Activity: Copy the data from the line that contains "The width and height of the screenshot is (1366, 768)." to its last line, exactly, including both of those lines and leaving out everything before.
________________
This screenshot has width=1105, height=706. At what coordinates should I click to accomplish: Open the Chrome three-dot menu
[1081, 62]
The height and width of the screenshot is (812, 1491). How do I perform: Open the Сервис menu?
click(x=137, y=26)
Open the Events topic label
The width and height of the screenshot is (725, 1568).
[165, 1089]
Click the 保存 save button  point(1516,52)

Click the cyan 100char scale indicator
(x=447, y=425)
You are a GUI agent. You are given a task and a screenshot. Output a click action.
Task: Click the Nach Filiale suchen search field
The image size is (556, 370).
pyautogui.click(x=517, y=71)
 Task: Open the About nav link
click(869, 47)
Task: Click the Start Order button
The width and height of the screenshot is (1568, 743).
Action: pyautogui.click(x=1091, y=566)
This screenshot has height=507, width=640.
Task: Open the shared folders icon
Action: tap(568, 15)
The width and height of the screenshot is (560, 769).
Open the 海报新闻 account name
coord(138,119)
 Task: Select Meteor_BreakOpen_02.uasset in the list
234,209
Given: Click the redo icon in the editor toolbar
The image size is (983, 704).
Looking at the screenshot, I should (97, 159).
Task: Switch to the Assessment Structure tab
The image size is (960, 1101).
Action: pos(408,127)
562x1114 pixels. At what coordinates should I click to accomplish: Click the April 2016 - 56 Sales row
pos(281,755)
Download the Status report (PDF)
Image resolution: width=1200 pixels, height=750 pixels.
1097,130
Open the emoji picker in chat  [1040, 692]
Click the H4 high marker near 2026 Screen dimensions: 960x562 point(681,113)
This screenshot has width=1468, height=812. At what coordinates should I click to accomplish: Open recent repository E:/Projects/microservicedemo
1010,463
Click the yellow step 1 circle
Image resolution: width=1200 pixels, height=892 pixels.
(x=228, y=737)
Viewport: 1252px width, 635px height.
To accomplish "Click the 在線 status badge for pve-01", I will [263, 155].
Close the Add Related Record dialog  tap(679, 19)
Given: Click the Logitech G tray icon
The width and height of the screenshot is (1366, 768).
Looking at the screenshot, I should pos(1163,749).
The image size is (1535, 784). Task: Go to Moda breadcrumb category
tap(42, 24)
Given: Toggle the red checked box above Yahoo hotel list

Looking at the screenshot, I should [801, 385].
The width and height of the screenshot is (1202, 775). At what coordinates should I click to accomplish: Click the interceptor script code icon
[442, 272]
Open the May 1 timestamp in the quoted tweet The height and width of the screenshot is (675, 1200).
________________
Response:
The width and height of the screenshot is (1366, 768).
Looking at the screenshot, I should pos(1163,749).
The image size is (1535, 784). Task: Go to Moda breadcrumb category
tap(42, 24)
Given: Toggle the red checked box above Yahoo hotel list

Looking at the screenshot, I should [801, 385].
The width and height of the screenshot is (1202, 775). At what coordinates should I click to accomplish: Click the interceptor script code icon
[442, 272]
Open the May 1 timestamp in the quoted tweet The height and width of the screenshot is (675, 1200).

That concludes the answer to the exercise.